(Saved data entries)
Segment Open

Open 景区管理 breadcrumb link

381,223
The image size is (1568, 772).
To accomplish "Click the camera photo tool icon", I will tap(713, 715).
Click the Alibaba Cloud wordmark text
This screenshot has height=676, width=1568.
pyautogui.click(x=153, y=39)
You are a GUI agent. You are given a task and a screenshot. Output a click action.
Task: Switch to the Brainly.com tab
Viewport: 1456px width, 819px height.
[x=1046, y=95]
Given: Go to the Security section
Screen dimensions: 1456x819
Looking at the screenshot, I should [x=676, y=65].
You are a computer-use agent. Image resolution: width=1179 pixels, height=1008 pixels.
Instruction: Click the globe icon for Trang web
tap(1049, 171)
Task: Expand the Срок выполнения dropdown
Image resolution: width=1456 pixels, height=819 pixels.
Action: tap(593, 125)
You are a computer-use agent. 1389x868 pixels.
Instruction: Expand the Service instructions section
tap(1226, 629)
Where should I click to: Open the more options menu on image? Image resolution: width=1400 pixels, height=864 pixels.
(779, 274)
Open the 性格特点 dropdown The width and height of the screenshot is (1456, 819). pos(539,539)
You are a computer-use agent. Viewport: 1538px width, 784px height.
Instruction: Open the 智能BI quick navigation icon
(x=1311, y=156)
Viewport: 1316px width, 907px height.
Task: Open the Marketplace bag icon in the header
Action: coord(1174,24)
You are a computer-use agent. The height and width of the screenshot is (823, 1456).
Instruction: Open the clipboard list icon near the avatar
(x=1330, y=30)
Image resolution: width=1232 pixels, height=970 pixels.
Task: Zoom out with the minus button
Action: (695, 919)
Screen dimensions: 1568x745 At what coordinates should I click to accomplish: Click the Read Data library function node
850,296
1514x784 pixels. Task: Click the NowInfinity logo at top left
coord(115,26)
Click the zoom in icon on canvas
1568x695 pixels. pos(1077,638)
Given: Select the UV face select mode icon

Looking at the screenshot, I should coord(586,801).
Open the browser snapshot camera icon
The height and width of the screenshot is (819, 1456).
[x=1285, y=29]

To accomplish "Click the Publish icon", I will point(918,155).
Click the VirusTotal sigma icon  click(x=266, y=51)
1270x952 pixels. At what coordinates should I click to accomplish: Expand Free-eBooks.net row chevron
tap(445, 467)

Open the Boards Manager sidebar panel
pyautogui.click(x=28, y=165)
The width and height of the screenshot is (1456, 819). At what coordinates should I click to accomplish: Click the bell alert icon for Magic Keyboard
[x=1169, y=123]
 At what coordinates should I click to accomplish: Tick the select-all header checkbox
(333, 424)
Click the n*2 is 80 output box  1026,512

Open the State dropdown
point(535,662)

Segment Closed

What is expected = Your reply must be a faithful copy of each entry above.

Task solution =
Open 景区管理 breadcrumb link

381,223
The image size is (1568, 772).
To accomplish "Click the camera photo tool icon", I will tap(713, 715).
Click the Alibaba Cloud wordmark text
This screenshot has height=676, width=1568.
pyautogui.click(x=153, y=39)
You are a GUI agent. You are given a task and a screenshot. Output a click action.
Task: Switch to the Brainly.com tab
Viewport: 1456px width, 819px height.
[x=1046, y=95]
Given: Go to the Security section
Screen dimensions: 1456x819
Looking at the screenshot, I should [x=676, y=65].
You are a computer-use agent. Image resolution: width=1179 pixels, height=1008 pixels.
Instruction: Click the globe icon for Trang web
tap(1049, 171)
Task: Expand the Срок выполнения dropdown
Image resolution: width=1456 pixels, height=819 pixels.
Action: tap(593, 125)
You are a computer-use agent. 1389x868 pixels.
Instruction: Expand the Service instructions section
tap(1226, 629)
Where should I click to: Open the more options menu on image? Image resolution: width=1400 pixels, height=864 pixels.
(779, 274)
Open the 性格特点 dropdown The width and height of the screenshot is (1456, 819). pos(539,539)
You are a computer-use agent. Viewport: 1538px width, 784px height.
Instruction: Open the 智能BI quick navigation icon
(x=1311, y=156)
Viewport: 1316px width, 907px height.
Task: Open the Marketplace bag icon in the header
Action: coord(1174,24)
You are a computer-use agent. The height and width of the screenshot is (823, 1456).
Instruction: Open the clipboard list icon near the avatar
(x=1330, y=30)
Image resolution: width=1232 pixels, height=970 pixels.
Task: Zoom out with the minus button
Action: (695, 919)
Screen dimensions: 1568x745 At what coordinates should I click to accomplish: Click the Read Data library function node
850,296
1514x784 pixels. Task: Click the NowInfinity logo at top left
coord(115,26)
Click the zoom in icon on canvas
1568x695 pixels. pos(1077,638)
Given: Select the UV face select mode icon

Looking at the screenshot, I should coord(586,801).
Open the browser snapshot camera icon
The height and width of the screenshot is (819, 1456).
[x=1285, y=29]

To accomplish "Click the Publish icon", I will point(918,155).
Click the VirusTotal sigma icon  click(x=266, y=51)
1270x952 pixels. At what coordinates should I click to accomplish: Expand Free-eBooks.net row chevron
tap(445, 467)

Open the Boards Manager sidebar panel
pyautogui.click(x=28, y=165)
The width and height of the screenshot is (1456, 819). At what coordinates should I click to accomplish: Click the bell alert icon for Magic Keyboard
[x=1169, y=123]
 At what coordinates should I click to accomplish: Tick the select-all header checkbox
(333, 424)
Click the n*2 is 80 output box  1026,512

Open the State dropdown
point(535,662)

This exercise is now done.